[![Open In Colab](https://colab.research.google.com/assets/colab-badge.svg)](https://colab.research.google.com/github/pdf-tools/components-code-sample-hub/blob/main/jupyter/pdftools_toolbox/pdftools_toolbox_text_extraction.ipynb)

In [None]:
%pip install https://pdftools-public-downloads-production.s3.eu-west-1.amazonaws.com/productkits/PDFSDKXT/latest/pdftools_toolbox-latest.tar.gz
%pip install ipython

# Extract all text from PDF
Write text from PDF page by page to console. Determine
heuristically if two text fragments belong to the same
word.

In [None]:
import io
from pdftools_toolbox.pdf import Document
from pdftools_toolbox.pdf.content import ContentExtractor, Text, UngroupingSelection, TextElement

In [None]:
# Download a file from a given URL and save it to the local system
def prepare_file(url: str, path: str):
    import requests
    response = requests.get(url)
    response.raise_for_status()

    with open(path, 'wb') as f:
        f.write(response.content)

In [None]:
# Set input arguments
input_url = 'https://pdftools-public-downloads-production.s3.eu-west-1.amazonaws.com/samples/testfiles/InvoiceNone.pdf'
input_file_path = 'InvoiceNone.pdf'
prepare_file(input_url, input_file_path)

In [None]:
def write_text(text: Text):
    """Reconstruct text heuristically from text fragments."""
    text_part = []

    # Write all text fragments
    # Determine heuristically if there is a space between two text fragments
    for i_fragment, curr_fragment in enumerate(text):
        if i_fragment == 0:
            text_part.append(curr_fragment.text)
        else:
            last_fragment = text[i_fragment - 1]
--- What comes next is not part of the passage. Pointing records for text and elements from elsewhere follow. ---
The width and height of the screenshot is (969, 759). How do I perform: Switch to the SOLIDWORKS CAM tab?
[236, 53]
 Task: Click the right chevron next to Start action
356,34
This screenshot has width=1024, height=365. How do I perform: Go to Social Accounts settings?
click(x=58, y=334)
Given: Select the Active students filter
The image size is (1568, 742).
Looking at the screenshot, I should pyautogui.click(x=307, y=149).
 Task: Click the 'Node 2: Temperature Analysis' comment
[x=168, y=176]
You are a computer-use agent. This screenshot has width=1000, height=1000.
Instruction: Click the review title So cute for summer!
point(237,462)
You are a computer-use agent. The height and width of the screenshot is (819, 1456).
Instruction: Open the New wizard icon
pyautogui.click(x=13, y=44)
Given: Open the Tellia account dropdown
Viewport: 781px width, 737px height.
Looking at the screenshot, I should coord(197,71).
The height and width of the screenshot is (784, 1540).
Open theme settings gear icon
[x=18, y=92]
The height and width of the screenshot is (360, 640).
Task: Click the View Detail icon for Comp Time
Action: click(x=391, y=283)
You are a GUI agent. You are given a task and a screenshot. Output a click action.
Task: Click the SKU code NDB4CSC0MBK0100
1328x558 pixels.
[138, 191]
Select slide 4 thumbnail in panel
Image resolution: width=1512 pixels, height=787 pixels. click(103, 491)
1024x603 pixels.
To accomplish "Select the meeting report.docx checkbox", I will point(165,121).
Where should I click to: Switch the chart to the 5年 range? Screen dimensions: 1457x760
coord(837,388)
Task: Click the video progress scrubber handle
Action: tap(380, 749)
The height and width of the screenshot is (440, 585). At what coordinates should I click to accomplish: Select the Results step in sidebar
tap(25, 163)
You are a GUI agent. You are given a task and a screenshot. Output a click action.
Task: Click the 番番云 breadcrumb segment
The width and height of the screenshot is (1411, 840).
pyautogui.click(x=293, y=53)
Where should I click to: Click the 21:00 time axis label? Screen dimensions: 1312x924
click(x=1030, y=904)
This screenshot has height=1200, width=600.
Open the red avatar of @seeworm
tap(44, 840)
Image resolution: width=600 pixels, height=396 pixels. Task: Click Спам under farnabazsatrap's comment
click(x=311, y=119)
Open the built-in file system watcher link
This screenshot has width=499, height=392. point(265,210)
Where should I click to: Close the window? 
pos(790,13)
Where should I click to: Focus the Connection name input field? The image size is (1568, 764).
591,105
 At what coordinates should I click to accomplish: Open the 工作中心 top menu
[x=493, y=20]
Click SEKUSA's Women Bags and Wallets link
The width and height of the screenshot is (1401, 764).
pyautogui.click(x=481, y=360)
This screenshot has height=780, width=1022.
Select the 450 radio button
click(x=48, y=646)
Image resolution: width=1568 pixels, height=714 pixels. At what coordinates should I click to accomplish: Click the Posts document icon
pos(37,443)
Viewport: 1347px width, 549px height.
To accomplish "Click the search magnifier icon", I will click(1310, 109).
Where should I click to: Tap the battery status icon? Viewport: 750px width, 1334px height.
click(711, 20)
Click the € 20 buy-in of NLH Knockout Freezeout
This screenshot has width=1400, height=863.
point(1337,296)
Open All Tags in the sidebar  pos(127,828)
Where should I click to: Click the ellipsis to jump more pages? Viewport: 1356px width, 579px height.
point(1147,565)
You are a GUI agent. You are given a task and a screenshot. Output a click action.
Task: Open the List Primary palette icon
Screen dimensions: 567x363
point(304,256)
            # Determine if there's a space between fragments
            if (curr_fragment.character_spacing != last_fragment.character_spacing or
                curr_fragment.font_size != last_fragment.font_size or
                curr_fragment.horizontal_scaling != last_fragment.horizontal_scaling or
                curr_fragment.rise != last_fragment.rise or
                curr_fragment.word_spacing != last_fragment.word_spacing):
                text_part.append(f" {curr_fragment.text}")
            else:
                current_bot_left = curr_fragment.transform.transform_rectangle(curr_fragment.bounding_box).bottom_left
                before_bot_right = last_fragment.transform.transform_rectangle(last_fragment.bounding_box).bottom_right

                if (before_bot_right.x < current_bot_left.x - 0.7 * curr_fragment.font_size or
                    before_bot_right.y < current_bot_left.y - 0.1 * curr_fragment.font_size or
                    current_bot_left.y < before_bot_right.y - 0.1 * curr_fragment.font_size):
                    text_part.append(f" {curr_fragment.text}")
                else:
                    text_part.append(curr_fragment.text)

    print("".join(text_part))

In [None]:
try:
    # Set and check license key. If the license key is not valid, an exception is thrown.
    from pdftools_toolbox.sdk import Sdk
    Sdk.initialize("<PDFSDK,V1,MGAASQD6L2JMQHL54PK08RQX8GG4SS0M8DAHVPH0VMP3NB8R9DUK>", None)

    # Open input document
    with open(input_file_path, "rb") as in_stream:
        with Document.open(in_stream, None) as in_doc:
            page_number = 1
    
            # Process each page
            for in_page in in_doc.pages:
                print(f"==========
Page: {page_number}
==========")
    
                extractor = ContentExtractor(in_page.content)
                extractor.ungrouping = UngroupingSelection.ALL
    
                # Iterate over all content elements and only process text elements
                for element in extractor:
                    if isinstance(element, TextElement):
                        write_text(element.text)
                page_number += 1

    print("Execution successful.")
except Exception as e:
    print(f"An error occurred: {e}")